Over the past decade, many retailers have installed numerous self-checkout machines to both increase the speed of transaction flow and reduce the payroll overhead for cashiers. Unfortunately, many of these stores have seen a dramatic increase in shrinkage tied to shoplifting and transaction fraud.
Retailers will want to satisfy both conditions as completely as possible – lower payroll while keeping loss prevention numbers to a minimum. However, this might only be possible through technology. By introducing AI-enabled video surveillance and complex weight-monitoring systems, the stores hope to account for any inconsistencies between the what the customer scans versus what is actually removed from the store.
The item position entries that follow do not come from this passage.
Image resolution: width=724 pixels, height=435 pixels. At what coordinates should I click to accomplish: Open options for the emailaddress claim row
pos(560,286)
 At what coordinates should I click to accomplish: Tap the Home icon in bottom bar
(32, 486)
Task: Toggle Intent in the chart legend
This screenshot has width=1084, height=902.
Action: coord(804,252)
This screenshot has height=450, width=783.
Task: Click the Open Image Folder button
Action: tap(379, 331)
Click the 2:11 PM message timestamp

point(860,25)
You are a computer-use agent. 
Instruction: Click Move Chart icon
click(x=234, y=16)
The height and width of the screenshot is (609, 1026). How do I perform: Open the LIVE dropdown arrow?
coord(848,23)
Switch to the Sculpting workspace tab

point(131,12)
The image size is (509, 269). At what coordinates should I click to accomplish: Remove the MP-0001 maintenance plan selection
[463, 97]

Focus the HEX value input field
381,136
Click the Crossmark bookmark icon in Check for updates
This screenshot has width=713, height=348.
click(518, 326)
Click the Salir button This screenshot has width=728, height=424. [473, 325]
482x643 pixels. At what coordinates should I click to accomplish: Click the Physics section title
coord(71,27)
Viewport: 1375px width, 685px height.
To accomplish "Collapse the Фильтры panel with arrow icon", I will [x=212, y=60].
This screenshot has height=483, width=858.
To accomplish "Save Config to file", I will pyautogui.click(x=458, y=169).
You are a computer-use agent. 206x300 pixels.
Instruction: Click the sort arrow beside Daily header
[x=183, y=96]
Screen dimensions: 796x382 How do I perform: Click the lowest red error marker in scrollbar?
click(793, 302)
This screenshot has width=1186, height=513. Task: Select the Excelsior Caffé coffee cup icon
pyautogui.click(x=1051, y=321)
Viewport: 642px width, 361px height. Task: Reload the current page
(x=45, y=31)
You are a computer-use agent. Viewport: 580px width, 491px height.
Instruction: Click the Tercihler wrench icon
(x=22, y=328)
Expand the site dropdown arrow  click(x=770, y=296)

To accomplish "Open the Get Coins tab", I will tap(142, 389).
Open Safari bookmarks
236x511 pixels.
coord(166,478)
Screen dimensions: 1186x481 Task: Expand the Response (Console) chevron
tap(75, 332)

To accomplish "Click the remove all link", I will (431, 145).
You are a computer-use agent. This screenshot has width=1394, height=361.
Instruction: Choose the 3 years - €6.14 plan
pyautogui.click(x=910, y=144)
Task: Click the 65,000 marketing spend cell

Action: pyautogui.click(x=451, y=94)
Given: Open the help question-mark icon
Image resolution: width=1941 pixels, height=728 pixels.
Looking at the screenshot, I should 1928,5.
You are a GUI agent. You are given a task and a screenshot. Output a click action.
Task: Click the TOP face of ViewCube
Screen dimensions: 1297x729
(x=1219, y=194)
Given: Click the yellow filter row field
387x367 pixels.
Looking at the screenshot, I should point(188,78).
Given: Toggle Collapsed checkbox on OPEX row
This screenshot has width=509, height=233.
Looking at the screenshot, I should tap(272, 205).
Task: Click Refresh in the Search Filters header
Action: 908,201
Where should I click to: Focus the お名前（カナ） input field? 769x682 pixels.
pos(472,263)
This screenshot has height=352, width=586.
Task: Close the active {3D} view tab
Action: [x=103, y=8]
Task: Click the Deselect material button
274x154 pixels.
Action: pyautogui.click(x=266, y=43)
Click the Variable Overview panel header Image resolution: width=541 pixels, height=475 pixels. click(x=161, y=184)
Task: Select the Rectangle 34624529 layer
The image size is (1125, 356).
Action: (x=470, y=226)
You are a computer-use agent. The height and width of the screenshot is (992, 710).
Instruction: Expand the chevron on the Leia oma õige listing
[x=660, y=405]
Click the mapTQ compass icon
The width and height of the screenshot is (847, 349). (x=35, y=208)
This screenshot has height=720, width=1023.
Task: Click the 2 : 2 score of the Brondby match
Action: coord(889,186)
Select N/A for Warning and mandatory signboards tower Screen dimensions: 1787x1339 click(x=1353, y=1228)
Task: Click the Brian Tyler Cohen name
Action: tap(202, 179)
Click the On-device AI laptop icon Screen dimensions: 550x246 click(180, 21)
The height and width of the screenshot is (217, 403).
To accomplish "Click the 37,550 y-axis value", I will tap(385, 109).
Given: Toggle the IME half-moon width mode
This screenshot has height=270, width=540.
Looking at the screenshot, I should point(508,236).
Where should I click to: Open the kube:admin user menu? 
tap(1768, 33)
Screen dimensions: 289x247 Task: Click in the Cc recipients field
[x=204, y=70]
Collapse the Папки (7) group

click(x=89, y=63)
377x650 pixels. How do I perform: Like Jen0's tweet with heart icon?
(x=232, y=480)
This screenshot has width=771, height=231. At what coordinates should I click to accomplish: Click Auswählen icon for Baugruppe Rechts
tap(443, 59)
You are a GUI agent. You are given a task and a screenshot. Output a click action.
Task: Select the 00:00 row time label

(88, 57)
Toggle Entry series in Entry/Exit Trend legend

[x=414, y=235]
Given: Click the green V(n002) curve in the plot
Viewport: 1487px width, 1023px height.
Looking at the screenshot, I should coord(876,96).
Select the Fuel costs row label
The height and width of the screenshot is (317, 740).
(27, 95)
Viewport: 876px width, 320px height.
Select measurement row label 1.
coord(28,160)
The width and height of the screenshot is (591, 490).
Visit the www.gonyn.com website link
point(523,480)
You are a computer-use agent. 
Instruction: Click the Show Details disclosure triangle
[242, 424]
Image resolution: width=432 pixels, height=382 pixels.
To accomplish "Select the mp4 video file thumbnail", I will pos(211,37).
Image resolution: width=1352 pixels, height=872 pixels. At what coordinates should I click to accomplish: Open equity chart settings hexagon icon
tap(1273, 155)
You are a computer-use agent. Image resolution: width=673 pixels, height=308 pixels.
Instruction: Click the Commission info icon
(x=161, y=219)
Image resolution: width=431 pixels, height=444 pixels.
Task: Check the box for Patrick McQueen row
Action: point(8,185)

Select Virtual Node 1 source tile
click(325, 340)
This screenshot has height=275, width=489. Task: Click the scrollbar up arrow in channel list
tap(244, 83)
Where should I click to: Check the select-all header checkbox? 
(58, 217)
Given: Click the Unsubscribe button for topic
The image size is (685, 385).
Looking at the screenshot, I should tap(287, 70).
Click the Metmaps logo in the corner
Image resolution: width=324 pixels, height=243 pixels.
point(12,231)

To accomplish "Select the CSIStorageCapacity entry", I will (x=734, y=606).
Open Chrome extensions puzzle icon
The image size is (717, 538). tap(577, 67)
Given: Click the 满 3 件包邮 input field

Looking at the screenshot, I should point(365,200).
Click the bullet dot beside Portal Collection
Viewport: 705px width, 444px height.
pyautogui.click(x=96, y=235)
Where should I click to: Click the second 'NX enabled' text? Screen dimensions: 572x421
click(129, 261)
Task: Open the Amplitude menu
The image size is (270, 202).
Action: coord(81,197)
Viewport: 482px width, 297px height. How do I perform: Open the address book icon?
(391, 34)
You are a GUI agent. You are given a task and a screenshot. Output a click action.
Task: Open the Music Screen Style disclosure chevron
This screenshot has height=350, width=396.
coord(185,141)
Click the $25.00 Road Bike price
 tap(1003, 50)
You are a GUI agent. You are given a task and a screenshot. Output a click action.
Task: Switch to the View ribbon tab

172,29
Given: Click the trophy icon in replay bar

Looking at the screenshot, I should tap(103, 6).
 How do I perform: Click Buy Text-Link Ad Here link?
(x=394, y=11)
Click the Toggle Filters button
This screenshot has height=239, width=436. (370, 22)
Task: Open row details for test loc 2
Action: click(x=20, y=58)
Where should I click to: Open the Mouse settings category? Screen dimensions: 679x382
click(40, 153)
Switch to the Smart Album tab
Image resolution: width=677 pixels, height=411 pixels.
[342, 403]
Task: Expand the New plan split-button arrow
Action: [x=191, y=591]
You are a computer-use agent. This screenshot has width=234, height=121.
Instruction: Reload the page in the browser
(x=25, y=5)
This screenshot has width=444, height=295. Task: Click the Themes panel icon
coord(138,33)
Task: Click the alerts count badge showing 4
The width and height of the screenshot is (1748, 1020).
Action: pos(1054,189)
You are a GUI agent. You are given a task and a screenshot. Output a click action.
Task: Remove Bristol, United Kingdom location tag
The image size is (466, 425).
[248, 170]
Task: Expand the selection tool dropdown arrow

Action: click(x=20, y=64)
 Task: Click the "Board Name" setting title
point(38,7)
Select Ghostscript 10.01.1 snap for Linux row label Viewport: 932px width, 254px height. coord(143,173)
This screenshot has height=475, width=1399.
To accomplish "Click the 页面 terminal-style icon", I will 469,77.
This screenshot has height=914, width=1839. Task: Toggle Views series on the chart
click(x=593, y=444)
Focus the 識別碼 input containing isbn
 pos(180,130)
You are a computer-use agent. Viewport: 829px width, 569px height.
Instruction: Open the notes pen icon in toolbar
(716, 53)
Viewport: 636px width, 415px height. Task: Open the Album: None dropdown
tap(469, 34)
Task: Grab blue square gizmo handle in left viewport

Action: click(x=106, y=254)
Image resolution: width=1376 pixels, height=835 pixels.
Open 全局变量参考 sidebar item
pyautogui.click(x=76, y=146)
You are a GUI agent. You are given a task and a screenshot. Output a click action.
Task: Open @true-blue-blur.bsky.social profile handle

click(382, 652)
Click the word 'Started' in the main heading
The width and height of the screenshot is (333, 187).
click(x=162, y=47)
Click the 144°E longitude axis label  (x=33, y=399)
Unfortunately, these technological measures are not infallible often leading to false-positives and inaccurate tracking. A store’s security staff might accuse customers of skip scanning, tag switching or other elements of shoplifting or transaction fraud, but the essential facts are these:
- Customers are not paid, professional cashiers and are prone to mistakes
- Customers might impact the weight measurement by leaving other items on the scale, or incorrectly positioning an item
- Customers often become nervous or frustrated attempting to move quickly due to a line behind them
Store employees might incorrectly interpret a customer’s mistake as a shoplifting attempt. Unfortunately, this misunderstanding can lead to legal complications. In New Jersey, for example, a disorderly persons theft offense includes the theft of property valued at less than $200. A criminal conviction for a theft crime can mean fines, restitution, community service or jail time based on the severity of the charge. No matter the circumstances, it is wise to take immediate steps to protect yourself when facing any legal issue.